(Task list)
(1) Summarize the forum thread on warship elevators in two sentences.
(2) From the forum thread on warship elevators, extract verbatim the part that opens with the words containing "Ladders and stairways only" and closes with "(Mar 30, 2004)".

(Extracted text)
==========
# Do Warships have elevators?



## Bay7 (Nov 8, 1999)

DO warships and carriers etc have elevators or just ladders and stairways?

I know cruise ships have elevators, I was just wondering if military ships do too.

Cheers,

Mike


----------



## StarCruiser (Sep 28, 1999)

Ladders and stairways only - unless you count the elevators on carriers (for aircraft)...

Actually - they also tend to use elevators for ammo to the flight-deck and I suppose some more modern ships might have freight elevators as well...


----------



## mactrek (Mar 30, 2004)

Enterprise (CVN-65) has an elevator that runs from the O-3 level up through the island structure. I don't know if it still works ... But it's there.


----------



## StarshipClass (Aug 13, 2003)

FFGs have a central elevator for lowering supplies and parts to the pantry and to the engineering areas.


----------



## Steven Coffey (Jan 5, 2005)

The carrier USS Lexington had an escalator for the flight crew!


----------



## mb1k (May 6, 2002)

Steven Coffey said:


> The carrier USS Lexington had an escalator for the flight crew!


Came right down to sick bay's front door too. It was a nice touch.

Not counting the dumbwaiters or service elevators I think the only true elevator otherwise was on a WWII BB from what I've heard. But what do I know, I was just in the Navy for 10 years.


----------
==========
(Information given)
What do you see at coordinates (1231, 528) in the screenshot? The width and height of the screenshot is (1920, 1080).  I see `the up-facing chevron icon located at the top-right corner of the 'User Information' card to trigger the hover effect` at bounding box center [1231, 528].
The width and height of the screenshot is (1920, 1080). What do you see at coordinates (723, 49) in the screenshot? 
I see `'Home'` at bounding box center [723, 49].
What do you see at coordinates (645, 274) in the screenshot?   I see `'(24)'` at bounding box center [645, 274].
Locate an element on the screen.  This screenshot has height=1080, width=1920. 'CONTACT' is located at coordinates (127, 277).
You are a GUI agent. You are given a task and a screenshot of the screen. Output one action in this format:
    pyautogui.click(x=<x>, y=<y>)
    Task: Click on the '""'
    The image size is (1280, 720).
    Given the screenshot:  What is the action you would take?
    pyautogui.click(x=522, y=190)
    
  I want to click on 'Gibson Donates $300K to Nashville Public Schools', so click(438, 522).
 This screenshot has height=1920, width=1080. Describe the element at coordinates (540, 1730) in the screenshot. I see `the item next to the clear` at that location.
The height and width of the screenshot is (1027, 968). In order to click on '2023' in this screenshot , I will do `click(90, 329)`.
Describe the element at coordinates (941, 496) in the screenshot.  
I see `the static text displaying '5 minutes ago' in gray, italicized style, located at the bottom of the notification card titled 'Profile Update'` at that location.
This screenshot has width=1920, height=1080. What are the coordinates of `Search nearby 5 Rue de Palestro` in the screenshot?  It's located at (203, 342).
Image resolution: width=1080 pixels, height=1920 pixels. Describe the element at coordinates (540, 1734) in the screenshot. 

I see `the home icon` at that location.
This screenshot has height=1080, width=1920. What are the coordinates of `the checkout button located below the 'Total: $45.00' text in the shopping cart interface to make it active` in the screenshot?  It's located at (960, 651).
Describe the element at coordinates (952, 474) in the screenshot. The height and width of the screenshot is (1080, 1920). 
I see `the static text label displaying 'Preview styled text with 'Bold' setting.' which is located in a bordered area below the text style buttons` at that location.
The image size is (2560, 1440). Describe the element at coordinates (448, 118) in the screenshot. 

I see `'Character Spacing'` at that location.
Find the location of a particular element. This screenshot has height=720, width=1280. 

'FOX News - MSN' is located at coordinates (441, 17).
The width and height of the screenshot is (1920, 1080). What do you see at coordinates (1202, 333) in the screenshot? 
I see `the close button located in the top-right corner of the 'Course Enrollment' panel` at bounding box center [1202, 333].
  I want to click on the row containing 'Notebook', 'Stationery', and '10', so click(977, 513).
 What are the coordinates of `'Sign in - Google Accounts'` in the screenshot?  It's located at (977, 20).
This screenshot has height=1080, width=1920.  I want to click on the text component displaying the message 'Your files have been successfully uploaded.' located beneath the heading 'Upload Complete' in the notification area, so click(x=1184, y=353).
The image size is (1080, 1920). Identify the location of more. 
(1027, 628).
==========
(Answers to each task)
(1) A poster asks whether warships and carriers have elevators or only ladders and stairways. Replies say ladders and stairways are the rule, though carriers have elevators for aircraft and for ammunition to the flight deck, Enterprise (CVN-65) has an elevator running from the O-3 level up through the island, FFGs have a central elevator for supplies and parts, and the carrier USS Lexington had an escalator for the flight crew.

(2)
Ladders and stairways only - unless you count the elevators on carriers (for aircraft)...

Actually - they also tend to use elevators for ammo to the flight-deck and I suppose some more modern ships might have freight elevators as well...


----------



## mactrek (Mar 30, 2004)